▸ TASK OBJECTIVE
Filter the records for "dropdown" and keep each line that has it.

+---+

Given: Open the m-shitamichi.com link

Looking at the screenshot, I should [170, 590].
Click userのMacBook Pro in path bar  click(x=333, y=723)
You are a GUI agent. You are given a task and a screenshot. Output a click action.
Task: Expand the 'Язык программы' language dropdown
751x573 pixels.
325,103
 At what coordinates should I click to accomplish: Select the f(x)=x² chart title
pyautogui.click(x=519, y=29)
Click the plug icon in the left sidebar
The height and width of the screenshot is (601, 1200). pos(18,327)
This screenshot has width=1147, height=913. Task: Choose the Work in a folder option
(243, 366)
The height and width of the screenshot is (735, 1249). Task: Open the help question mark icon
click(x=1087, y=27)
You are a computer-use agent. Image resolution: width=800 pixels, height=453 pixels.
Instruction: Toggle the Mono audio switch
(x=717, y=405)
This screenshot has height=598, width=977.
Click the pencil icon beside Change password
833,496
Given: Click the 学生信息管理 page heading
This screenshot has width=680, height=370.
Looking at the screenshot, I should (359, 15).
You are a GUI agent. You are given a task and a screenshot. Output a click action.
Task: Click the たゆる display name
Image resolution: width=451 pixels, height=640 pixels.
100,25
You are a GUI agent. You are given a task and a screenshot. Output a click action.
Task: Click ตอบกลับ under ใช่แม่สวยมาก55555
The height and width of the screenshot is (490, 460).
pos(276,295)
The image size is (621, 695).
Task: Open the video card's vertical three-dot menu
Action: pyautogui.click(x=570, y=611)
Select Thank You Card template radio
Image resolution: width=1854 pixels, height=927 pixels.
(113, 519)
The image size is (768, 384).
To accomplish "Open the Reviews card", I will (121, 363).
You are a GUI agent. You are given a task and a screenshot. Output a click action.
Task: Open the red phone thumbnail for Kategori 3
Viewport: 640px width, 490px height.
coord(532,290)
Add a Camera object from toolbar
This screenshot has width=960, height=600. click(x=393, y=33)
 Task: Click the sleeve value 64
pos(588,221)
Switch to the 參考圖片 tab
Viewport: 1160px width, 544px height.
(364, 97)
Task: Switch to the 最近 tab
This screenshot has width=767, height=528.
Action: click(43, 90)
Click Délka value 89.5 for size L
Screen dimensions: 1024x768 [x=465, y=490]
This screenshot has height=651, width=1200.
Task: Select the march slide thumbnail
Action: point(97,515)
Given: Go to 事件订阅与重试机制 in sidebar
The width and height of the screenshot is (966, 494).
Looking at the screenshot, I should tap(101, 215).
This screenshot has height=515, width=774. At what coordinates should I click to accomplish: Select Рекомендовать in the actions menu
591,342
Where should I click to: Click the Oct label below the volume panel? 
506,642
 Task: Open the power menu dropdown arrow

+---+

▸ RESPONSE TO THIS TASK
Task: Expand the 'Язык программы' language dropdown
 Task: Open the power menu dropdown arrow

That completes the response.